DIRECTIONS ▸
Exactly as they appear, restate the lines of the material, from the first through the one containing "This screenshot has height=147, width=247.".

INPUT DATA ▸
========================================================================

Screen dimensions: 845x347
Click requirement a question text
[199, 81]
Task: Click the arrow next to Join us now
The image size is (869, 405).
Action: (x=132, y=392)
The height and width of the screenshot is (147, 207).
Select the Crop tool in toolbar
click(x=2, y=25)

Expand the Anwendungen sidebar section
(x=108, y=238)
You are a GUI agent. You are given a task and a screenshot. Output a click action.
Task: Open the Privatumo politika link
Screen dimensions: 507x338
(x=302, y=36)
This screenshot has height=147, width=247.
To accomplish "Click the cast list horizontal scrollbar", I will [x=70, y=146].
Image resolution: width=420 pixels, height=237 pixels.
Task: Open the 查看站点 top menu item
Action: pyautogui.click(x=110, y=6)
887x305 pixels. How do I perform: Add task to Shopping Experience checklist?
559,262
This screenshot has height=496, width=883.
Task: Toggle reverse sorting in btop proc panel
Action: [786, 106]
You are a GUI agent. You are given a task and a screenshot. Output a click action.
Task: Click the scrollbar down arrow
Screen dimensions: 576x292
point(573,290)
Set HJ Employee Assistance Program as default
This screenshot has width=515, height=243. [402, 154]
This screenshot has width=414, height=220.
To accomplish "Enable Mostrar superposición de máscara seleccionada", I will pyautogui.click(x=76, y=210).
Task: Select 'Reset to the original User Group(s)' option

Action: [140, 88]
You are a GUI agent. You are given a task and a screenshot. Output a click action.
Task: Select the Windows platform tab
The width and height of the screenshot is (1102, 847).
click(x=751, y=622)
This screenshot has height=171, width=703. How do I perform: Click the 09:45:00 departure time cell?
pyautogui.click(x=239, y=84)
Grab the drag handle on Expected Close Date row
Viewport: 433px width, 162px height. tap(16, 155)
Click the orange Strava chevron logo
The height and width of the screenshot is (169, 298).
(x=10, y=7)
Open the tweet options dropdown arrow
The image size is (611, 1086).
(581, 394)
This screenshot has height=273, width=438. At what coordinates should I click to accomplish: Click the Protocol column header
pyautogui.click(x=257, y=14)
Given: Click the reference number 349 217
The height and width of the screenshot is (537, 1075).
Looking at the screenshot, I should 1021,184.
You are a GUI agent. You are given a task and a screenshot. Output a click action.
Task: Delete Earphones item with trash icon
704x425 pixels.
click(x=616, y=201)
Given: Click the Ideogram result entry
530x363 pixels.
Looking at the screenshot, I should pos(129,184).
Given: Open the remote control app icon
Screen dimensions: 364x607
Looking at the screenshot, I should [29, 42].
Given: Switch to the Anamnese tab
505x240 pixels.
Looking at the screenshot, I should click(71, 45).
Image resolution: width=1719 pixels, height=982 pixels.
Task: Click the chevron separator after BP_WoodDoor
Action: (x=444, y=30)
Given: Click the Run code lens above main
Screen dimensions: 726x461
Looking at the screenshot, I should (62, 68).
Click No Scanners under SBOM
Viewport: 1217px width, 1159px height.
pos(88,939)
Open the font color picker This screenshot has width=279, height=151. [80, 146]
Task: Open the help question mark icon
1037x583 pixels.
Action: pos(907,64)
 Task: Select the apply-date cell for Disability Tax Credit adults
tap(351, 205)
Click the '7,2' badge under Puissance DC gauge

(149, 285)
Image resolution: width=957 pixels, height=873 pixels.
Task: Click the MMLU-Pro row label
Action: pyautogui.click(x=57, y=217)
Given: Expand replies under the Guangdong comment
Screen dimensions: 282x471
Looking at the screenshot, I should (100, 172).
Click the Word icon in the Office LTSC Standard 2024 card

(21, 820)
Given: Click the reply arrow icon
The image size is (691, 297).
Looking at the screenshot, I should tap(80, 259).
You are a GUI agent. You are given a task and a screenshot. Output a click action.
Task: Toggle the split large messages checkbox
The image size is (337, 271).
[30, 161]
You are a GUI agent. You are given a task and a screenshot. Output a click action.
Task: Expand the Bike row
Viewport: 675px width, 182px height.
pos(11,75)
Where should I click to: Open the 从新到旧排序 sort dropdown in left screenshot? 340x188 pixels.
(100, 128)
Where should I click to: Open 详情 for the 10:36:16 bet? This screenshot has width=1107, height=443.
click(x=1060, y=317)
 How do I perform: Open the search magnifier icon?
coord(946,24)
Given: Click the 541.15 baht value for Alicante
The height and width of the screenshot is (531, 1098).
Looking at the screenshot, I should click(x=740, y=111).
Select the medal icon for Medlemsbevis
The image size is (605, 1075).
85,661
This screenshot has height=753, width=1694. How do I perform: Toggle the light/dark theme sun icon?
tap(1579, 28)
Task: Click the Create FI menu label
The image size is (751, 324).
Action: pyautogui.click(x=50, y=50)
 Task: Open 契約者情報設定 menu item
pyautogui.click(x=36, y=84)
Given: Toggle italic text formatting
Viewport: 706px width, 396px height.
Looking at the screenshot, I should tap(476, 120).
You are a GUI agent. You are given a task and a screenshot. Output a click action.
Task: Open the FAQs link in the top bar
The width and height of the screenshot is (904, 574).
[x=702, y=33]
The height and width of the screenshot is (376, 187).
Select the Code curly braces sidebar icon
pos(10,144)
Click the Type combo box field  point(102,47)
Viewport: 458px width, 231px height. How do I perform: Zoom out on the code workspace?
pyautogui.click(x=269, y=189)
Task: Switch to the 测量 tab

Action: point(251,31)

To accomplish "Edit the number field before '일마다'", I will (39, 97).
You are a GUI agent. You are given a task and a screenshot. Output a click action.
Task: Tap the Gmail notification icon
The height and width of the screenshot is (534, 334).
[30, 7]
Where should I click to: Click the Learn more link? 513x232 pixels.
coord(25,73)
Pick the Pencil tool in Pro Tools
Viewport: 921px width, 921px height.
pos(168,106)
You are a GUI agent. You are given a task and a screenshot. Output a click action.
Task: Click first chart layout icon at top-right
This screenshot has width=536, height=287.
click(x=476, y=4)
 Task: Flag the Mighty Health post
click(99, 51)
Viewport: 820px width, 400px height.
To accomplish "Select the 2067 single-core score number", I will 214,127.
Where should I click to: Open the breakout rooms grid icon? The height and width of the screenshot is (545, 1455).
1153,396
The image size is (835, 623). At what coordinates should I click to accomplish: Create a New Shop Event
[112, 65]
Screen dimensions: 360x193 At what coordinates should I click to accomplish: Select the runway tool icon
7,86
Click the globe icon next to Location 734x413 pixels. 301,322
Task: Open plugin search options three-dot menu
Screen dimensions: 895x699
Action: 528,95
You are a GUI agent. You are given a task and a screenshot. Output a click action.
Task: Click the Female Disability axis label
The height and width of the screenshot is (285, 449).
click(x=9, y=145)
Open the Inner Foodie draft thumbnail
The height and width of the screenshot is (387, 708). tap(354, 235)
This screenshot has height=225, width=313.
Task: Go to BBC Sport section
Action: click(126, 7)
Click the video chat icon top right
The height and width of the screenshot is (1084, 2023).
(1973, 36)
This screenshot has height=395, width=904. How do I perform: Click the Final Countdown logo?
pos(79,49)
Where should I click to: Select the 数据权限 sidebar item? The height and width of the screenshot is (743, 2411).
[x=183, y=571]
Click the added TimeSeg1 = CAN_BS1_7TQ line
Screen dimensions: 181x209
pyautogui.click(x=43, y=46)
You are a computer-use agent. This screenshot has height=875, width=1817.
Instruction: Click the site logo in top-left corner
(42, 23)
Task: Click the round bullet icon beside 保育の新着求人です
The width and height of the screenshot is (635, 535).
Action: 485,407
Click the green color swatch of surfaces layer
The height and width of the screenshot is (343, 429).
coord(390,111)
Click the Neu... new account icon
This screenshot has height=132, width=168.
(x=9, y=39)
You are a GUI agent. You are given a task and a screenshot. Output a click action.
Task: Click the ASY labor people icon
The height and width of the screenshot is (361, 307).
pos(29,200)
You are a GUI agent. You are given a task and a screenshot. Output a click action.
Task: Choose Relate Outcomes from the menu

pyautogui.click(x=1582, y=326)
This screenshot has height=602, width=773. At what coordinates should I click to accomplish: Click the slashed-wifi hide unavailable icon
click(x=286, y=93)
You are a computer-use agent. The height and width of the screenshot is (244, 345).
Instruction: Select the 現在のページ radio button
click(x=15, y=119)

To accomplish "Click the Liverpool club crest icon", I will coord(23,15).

========================================================================

SOLUTION TO THIS EXERCISE ▸
Screen dimensions: 845x347
Click requirement a question text
[199, 81]
Task: Click the arrow next to Join us now
The image size is (869, 405).
Action: (x=132, y=392)
The height and width of the screenshot is (147, 207).
Select the Crop tool in toolbar
click(x=2, y=25)

Expand the Anwendungen sidebar section
(x=108, y=238)
You are a GUI agent. You are given a task and a screenshot. Output a click action.
Task: Open the Privatumo politika link
Screen dimensions: 507x338
(x=302, y=36)
This screenshot has height=147, width=247.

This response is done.